帰国後は東京で人材系の広告会社で営業として働いていました。
多くの中小企業の経営者の方々とお会いする中で、私自身、より自分の興味のある海外と日本を繋ぐような仕事、且つ、出来るだけ自分の意見が反映されやすい、小さなチームで動けるような職場で働いてみたいという気持ちが湧いてきました。
キャリアチェンジのきっかけはネットでの発信
ーーどんな風にキャリアチェンジしたのですか
とりあえず、もっと世界を見に行こうと思って世界旅行に旅立ちました(笑)
訪れた世界各国の様子、とりわけその国で見つけた日本の文化や影響などを当時mixiやブログで発信していました。
漠然としてですが、自分が知らない国々に対する日本の影響、特に日本のアニメや食文化などのソフトコンテンツの影響の大きさを感じて。
この部分から派生するビジネスの可能性と、そういった仕事が出来たら良いなと感じ始めていました。
その旅先で感じるままに続けていた発信を、東京時代の友人が見てくれていたんです。
その友人が、現在のビジネスパートナーであり、シンガポールにあるVivid Creations代表です。
日本を発つ前には、日本のコンテンツを発信することが仕事になるとは思っていなかったし、シンガポールに住むようになるとは全く思っていなかったので、、、人生って何が起こるかわかりませんね(笑)
ーーひとりでシンガポールに移り住んだのですか?
最初は一人だったのですが、当時のパートナーが少し時期をずらしてシンガポールに移住してくれたんです。
移住する前の世界旅行の途中にも、休みを合わせていくつかの国を一緒に旅をしていたんですが、腰を据えてシンガポールに住むことになったことをきっかけにして結婚しました。
気がつけば10年シンガポールで暮らしました。
シンガポールだけでない新しい価値をつくりたい
ーーシンガポールを離れることになったきっかけは?
2015年頃からVivid Creations 現代表の齋藤が日本法人の立ち上げで東京にいて、シンガポールにいる私やチームと一緒に仕事をしていたのですが、2018年頃に日本法人の体制がひと段落し、シンガポールに戻って来ることになりまして。
少し間の時間はあったのですが、入れ替わるように2020年に私が日本に戻り、日本法人の代表として活動することになりました。
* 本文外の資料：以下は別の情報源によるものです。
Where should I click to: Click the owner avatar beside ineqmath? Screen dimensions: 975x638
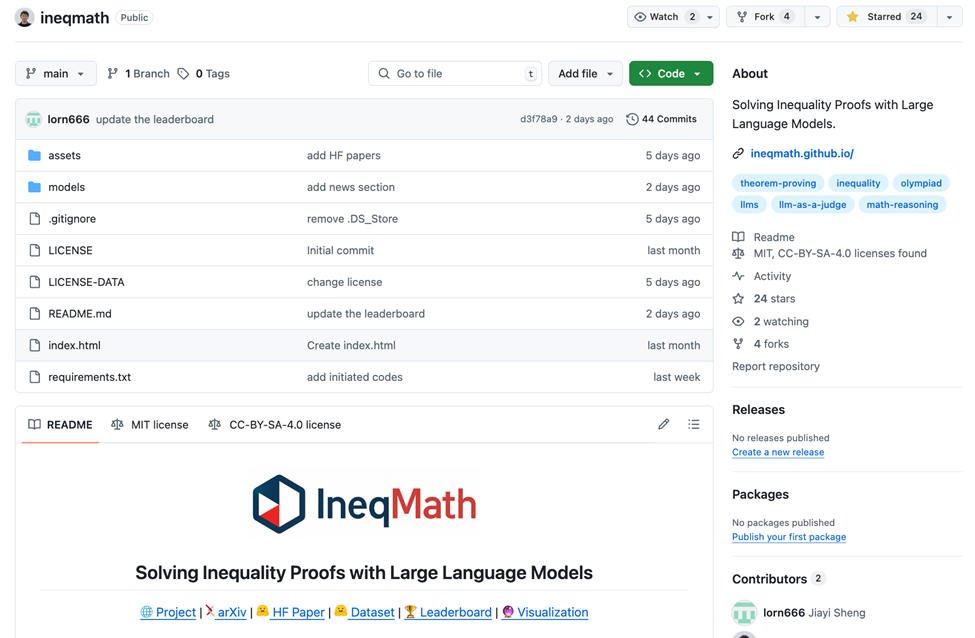point(24,17)
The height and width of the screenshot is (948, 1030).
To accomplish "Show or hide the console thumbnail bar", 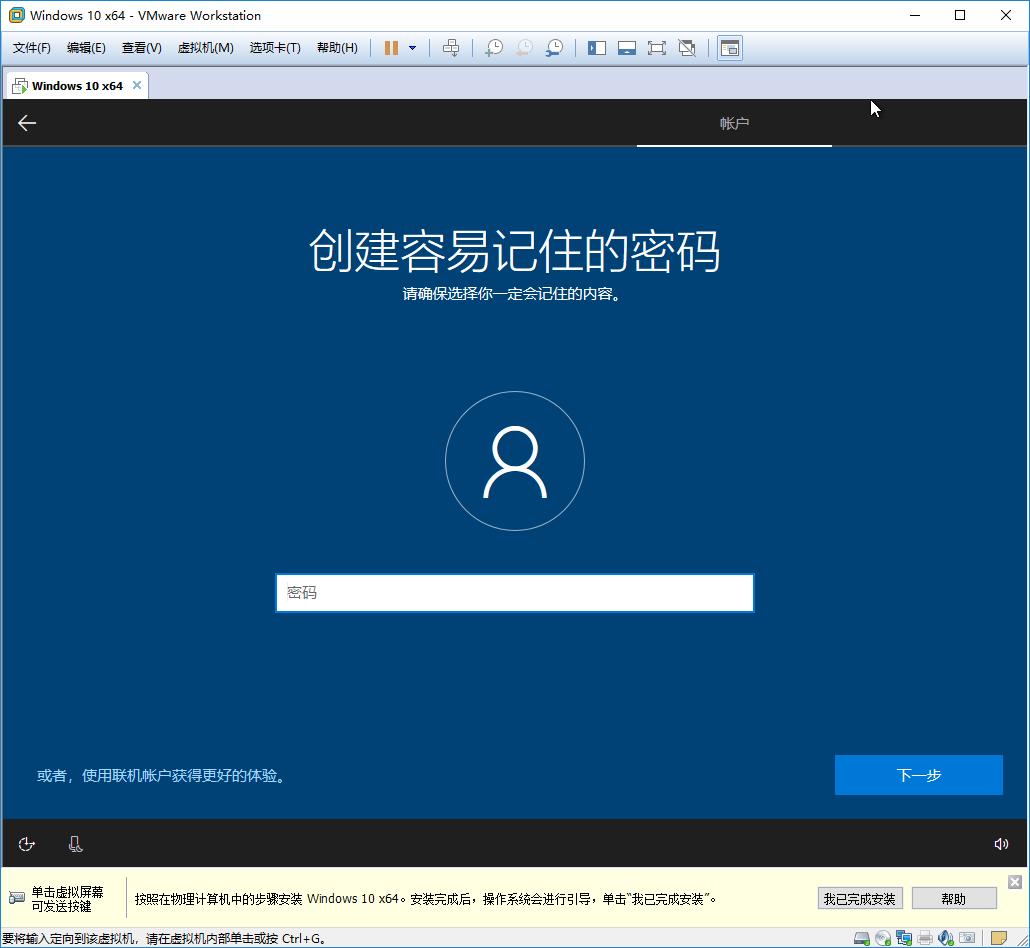I will pos(626,47).
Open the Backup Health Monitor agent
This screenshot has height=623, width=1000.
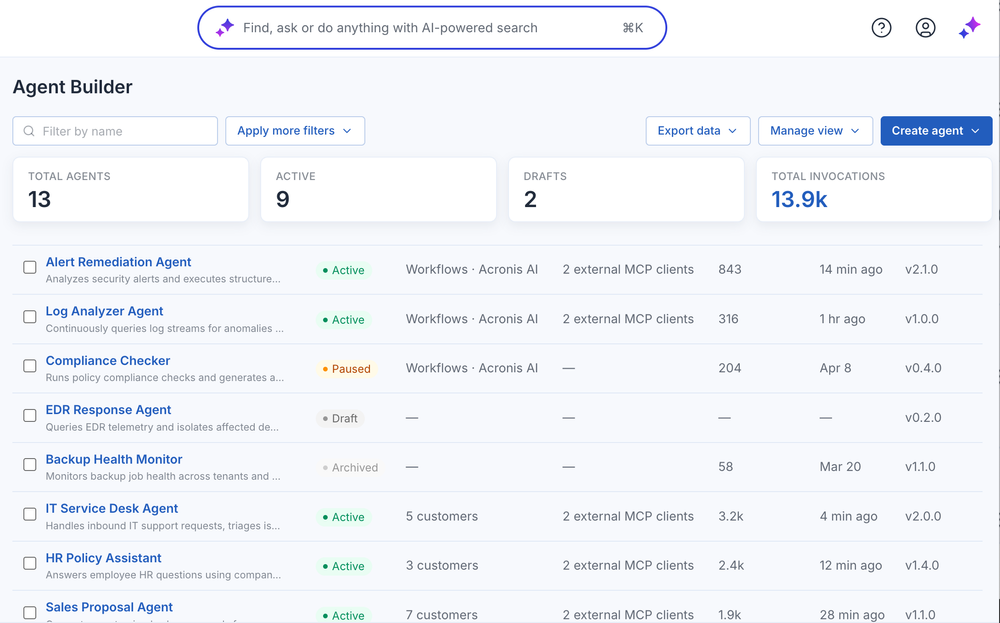point(114,459)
シンガポールにいるときから、国を越えて遠く離れた場所にいるクライアントやパートナー、メンバーともリモートで仕事をするのが当たり前だったので、日本で暮らすならば、自然が豊かで両親や親戚もいる岡山に戻りたいと思い、高校卒業後20年ぶりに地元・岡山で暮らすことに。
地元である岡山を中心に、地域側から海外に発信・展開を考えるビジネスを新規に立ち上げることに関して、シンガポールの代表やスタッフも背中を押してくれて、本当に感謝しています。
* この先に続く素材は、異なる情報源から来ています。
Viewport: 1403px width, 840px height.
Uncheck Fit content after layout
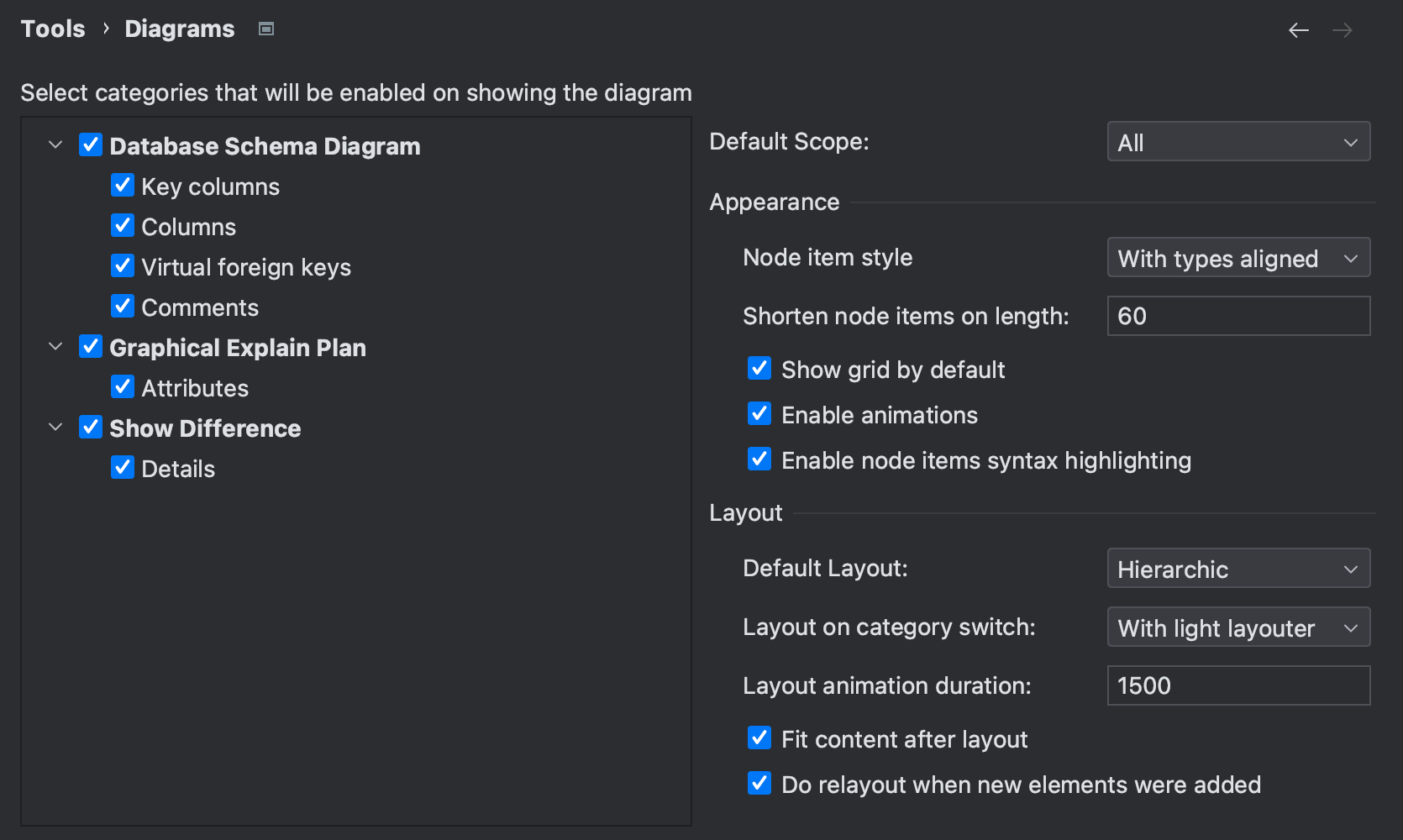(x=759, y=738)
また、久しぶりの日本生活で慣れない部分もありますが、仕事をするうえで家族の存在はとても大きいものです。
家族みんなで岡山で生活をし始めてよかったと思います。
「自分だからこそ」を発信していく
ーー小野さんのこれからの取り組みについて教えてください
私の強みとして、岡山だけでなく、日本各地とシンガポールをつなぐことができます。
リアルに地方に住む自分だからこその視点と、この商品やサービスはシンガポールの人たちが面白いと思ってくれるのか?価値を感じてもらえるのか、シンガポールに10年間住んでいたからこそ、海外からの客観的な視点で問いかけができることも自分の価値だと思います。
どの領域でどの価値を出せるのか
どの役割をしていくと貢献になるのか
まだ関係性の構築から始めていることも多いですが、今は「種まきのとき」と考え、時間をかけながら地域の方々と関係性を紡ぎはじめています。
ーーどのようにして海外に日本の良さを伝えていくつもりですか?
世界に文化を伝えるということはそうなりますが、それだけではありません。
住む環境にもよりますが、日本国内にもさまざまな国籍の人が暮らしていますよね。
もちろん、海外に住んでいる弊社のメンバーや、それぞれの地域のプロフェッショナルと仕事をすることは重要ですが、地域に住んでいるさまざまな国籍の方々とも協業できることはあるのではないかと考えています。
海外から移り住んだ人たちの目線から、地元にあるものを改めて見返すのです。
違う目線から見ることで、地元の人にも自分たちの持つ文化や伝統のよさの再認識してほしいと考えています。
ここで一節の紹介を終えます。